• _Goal of the exercise_: Rewrite the entries below, replacing "screenshot" with "capture" and changing nothing else. Leave the pictures out of your answer.

• _Records of locating words and elements_:
# # # #

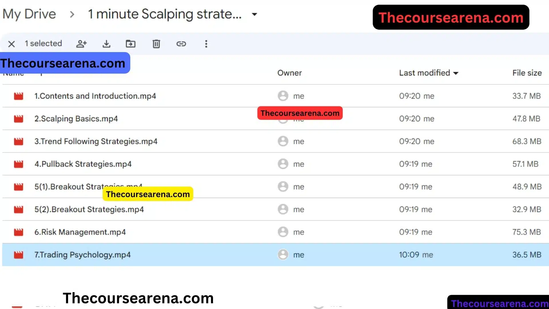Click the close X deselect icon

12,43
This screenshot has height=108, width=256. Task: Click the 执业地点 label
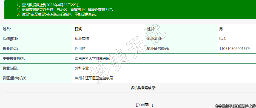coord(10,49)
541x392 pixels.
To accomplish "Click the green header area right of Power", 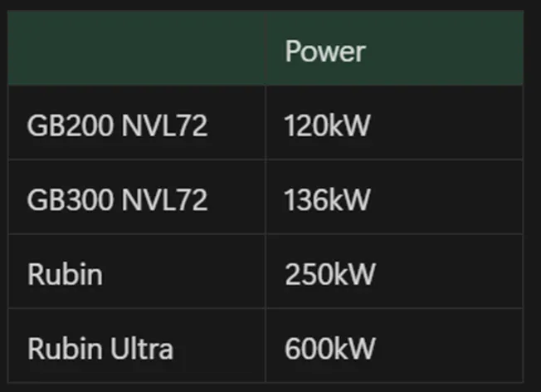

# # # #

• _Task solution_:
Click the close X deselect icon

12,43
This capture has height=108, width=256. Task: Click the 执业地点 label
coord(10,49)
541x392 pixels.
To accomplish "Click the green header area right of Power", 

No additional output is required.